Haiti food crisis threatens stability

By July 1, 2008

Haiti (MNN) — Haiti's food
crisis is threatening the country's stability and progress. Following a food riot in April, the country's
Prime Minister was sacked.

The leader of
Haiti's parliament says President Rene Preval has named a new candidate, Michele
Pierre-Louis, after his two previous choices were rejected.

Pierre-Louis is an economist and educator who has championed
youth education programs, women's networks and libraries. But will she be able to address the
catastrophe she'd inherit in the new post? 
Even while Parliament debates
accepting her as the replacement, food prices continue to rage out of control.

For Haiti With Love's Eva Dehart
says that if it's possible, the situation is even worse now. "One of the
wholesalers agreed to sell us his very last 75 bags of rice ($48 for 110# bag).
Since then, we've been looking for more
because nobody has any. The importers
went to Port au Prince, but they came back empty-handed." 

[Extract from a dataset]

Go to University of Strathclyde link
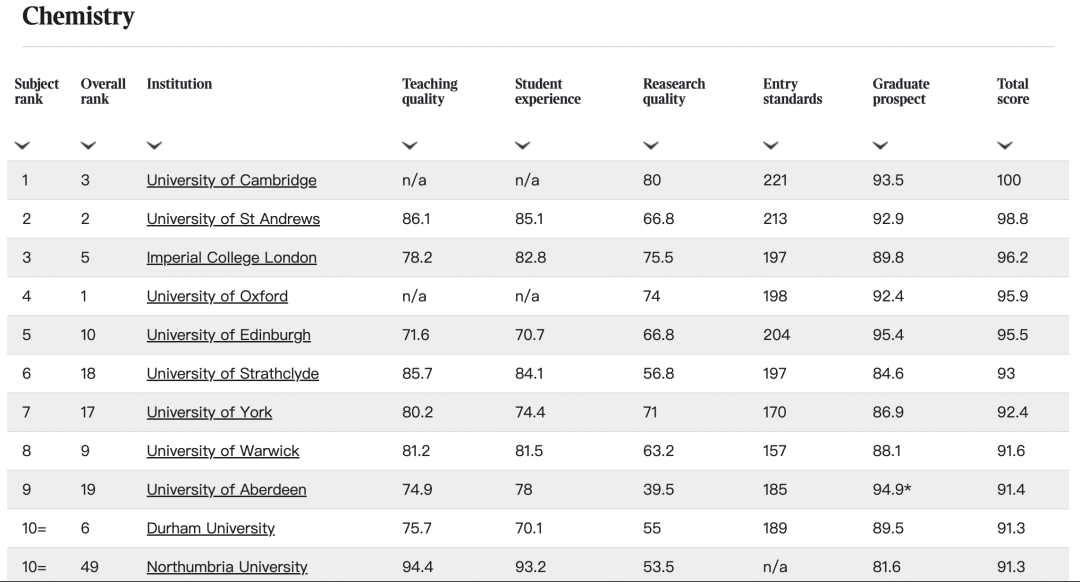1080x582 pixels. (232, 374)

The Dominican Republic has once
again closed their borders to keep their food in the D.R. and is prohibiting
Haitians from crossing. This makes the
situation desperate and could have a major impact on the progress made in
getting order and tranquility re-established in Haiti. 

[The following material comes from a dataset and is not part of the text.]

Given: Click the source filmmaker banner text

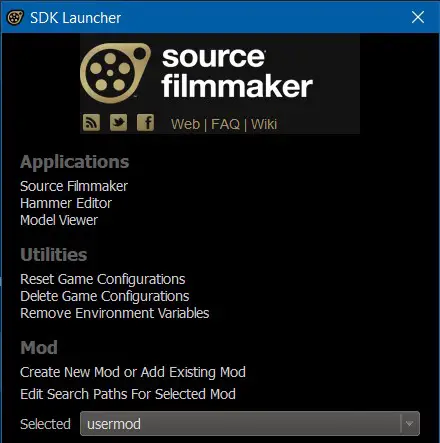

With no answers to when more food
will be available, the ministry has to be very careful about how they distribute
the food. When people are starving, sharing
the Gospel falls on deaf ears. 

DeHart says they went to their
knees with their plight. God's answer to
the ministry team's prayer buys them more time to address the food crisis. "Right now, He's providing mangoes."

Haiti's mango season ends in September. That's both good news and bad news. The good news: "They're getting their own
answers (to prayer), because their best answers are coming from God right now.
They can fill their tummies with mangoes, and though it's not a balanced diet,
it's filling, and it is nutritious."

The bad news: at present, there are no other suppliers for
rice, and there is no more rice to sell in the area. Once mango season is over,
the ministry hopes a solution for this problem will be in place. Keep praying for For Haiti With Love. Their team often acts as the hands and feet
of Christ to the people they help in Cap Haitien. Click here if you can help.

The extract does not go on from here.